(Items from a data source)
• • •
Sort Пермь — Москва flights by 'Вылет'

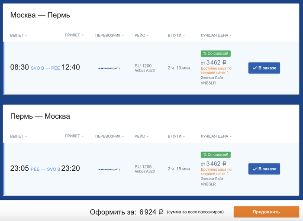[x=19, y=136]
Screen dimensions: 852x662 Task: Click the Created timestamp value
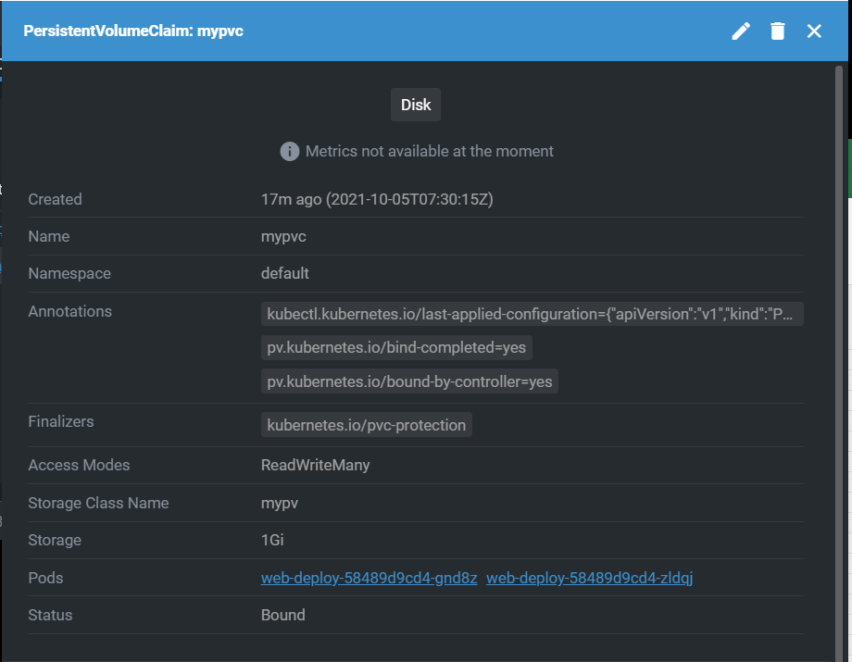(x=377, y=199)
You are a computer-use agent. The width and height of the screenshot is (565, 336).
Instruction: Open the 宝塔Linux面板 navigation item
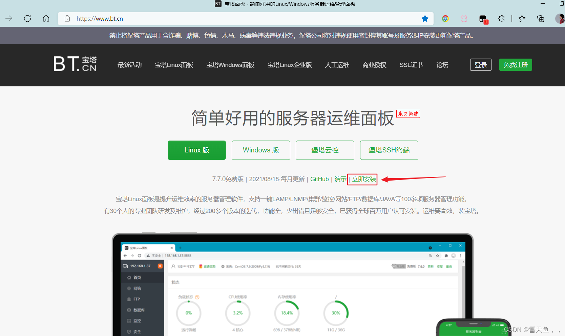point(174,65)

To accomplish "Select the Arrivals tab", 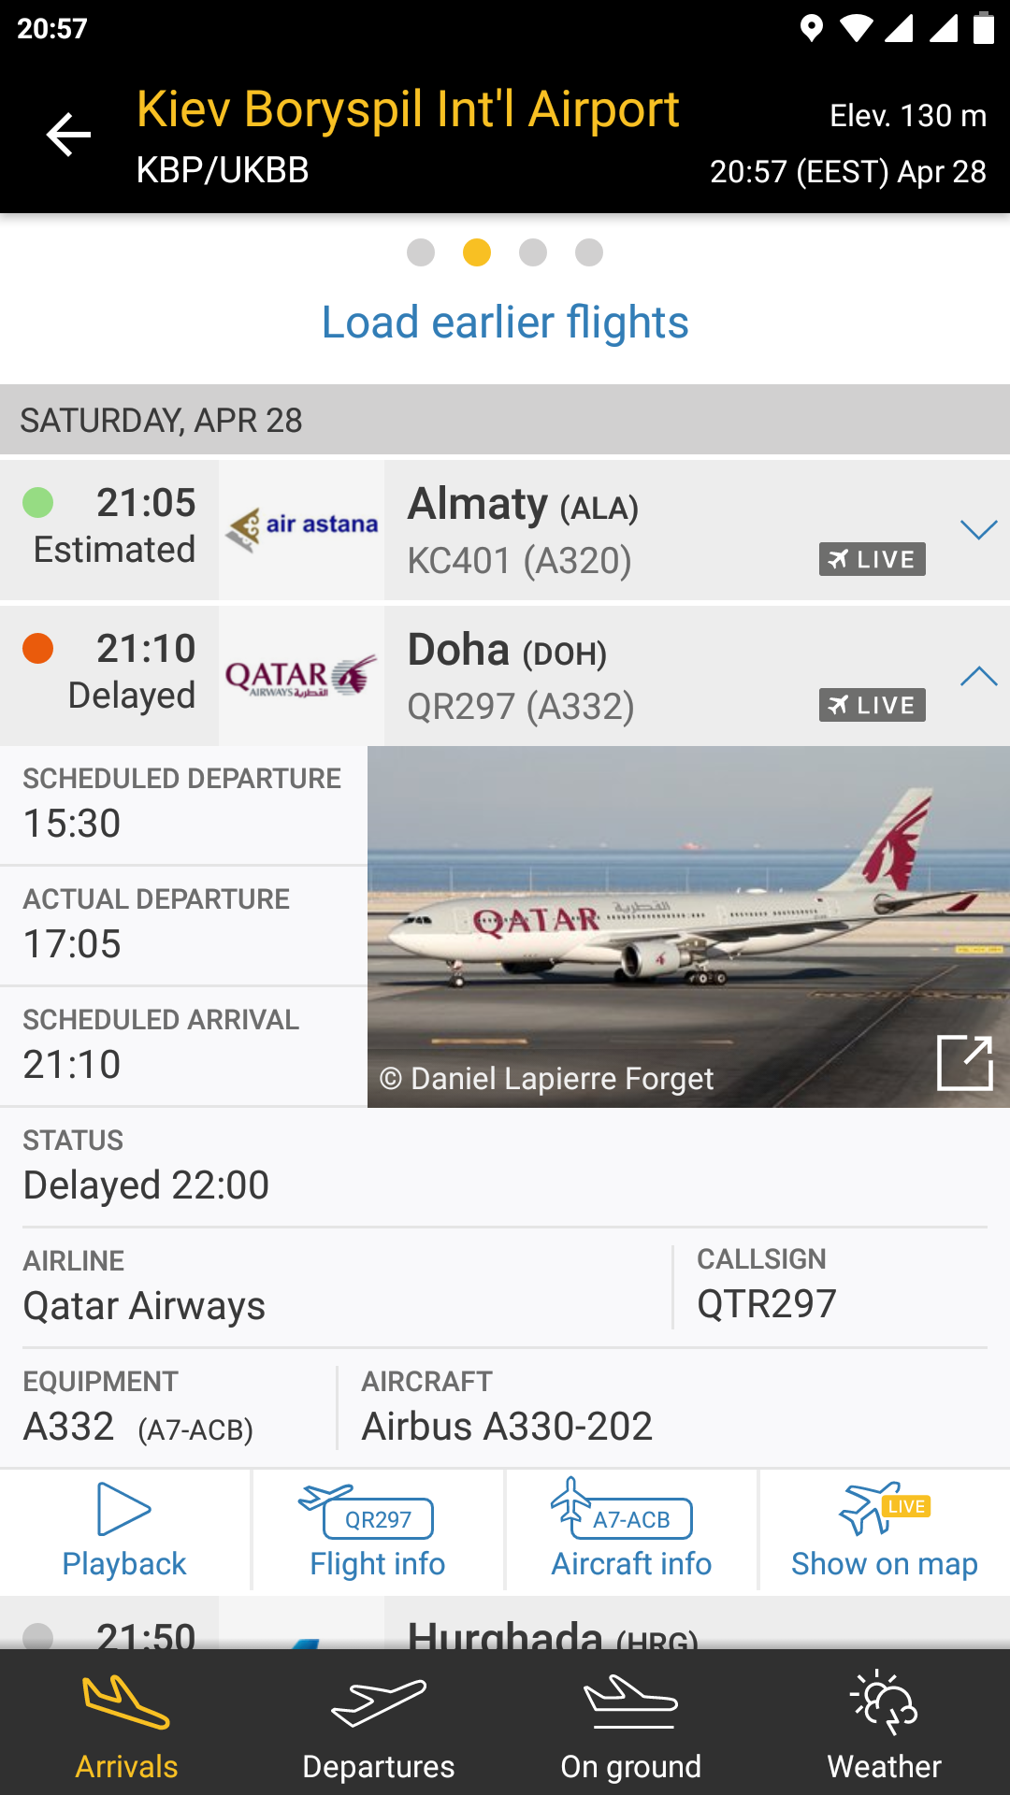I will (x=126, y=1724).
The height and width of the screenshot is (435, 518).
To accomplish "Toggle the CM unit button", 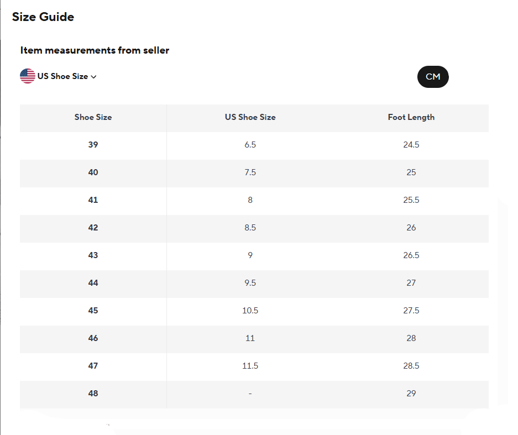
• • •
**Task to complete:**
Arrange the lines from the one holding "The height and" through the last line of the items, both included, as a numbered list. Skip any blank lines and omit the pictures.

**Written solution:**
1. The height and width of the screenshot is (435, 518).
2. To accomplish "Toggle the CM unit button", 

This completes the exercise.